If you’re wondering why this review is supported by the picture of an old building, it’s quite simple. The picture shows ‘Treasure Island Cottage’, which is situated in the tiny, but beautiful village of Braemar amidst the Scottish Highlands. I had the good fortune to rent the cottage for a week in October 2013. On the front of the building is a plaque, assuring the visitor that the great Robert Louis Stevenson wrote part of the book whilst he lived there.
I first read Treasure Island away back in … 1966,the Football World Cup year when England won the tournament. I was 14 then, and wasn’t interested in English football, which is just as well, because my father would have disowned me. I digress.

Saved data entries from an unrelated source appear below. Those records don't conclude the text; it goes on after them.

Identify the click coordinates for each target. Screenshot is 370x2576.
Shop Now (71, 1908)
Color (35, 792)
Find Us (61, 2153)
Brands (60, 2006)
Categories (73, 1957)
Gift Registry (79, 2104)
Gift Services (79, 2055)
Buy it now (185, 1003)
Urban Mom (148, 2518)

If the task of the writer is to suspend belief, and whisk the reader to some other place and time, then RLS has succeeded with this timeless tale of adventure, mutiny, treasure hunting, and summary justice.
Did I read this book again at the age of 60 to see if I could learn anything to aid my writing? No, I read it quite simply, because I remembered I enjoyed it for the escapism and pure entertainment it gave me as a teenager. It provided those same things for me all over again.
The characters are well-drawn, and come to life as the story unfolds. The twists and turns are as good as any modern author could produce, and even if there is no intention to learn anything; I think all writers could learn from reading it – as adults.
There is no problem with the dialect, because the way the characters express themselves becomes part-and-parcel of bringing the tale to life. Sufficient imagery is provided to have the reader believe they are observing the events, but nothing over the top.
It’s a wonderful tale which I would recommend to any who have yet to read it. As much as I tried to make the pleasure of it last, I read it in two days.
I have a yearning now to read ‘Kidnapped’, which I last read all those years ago when I went through my first phase of admiration for Robert Louis Stevenson‘s work.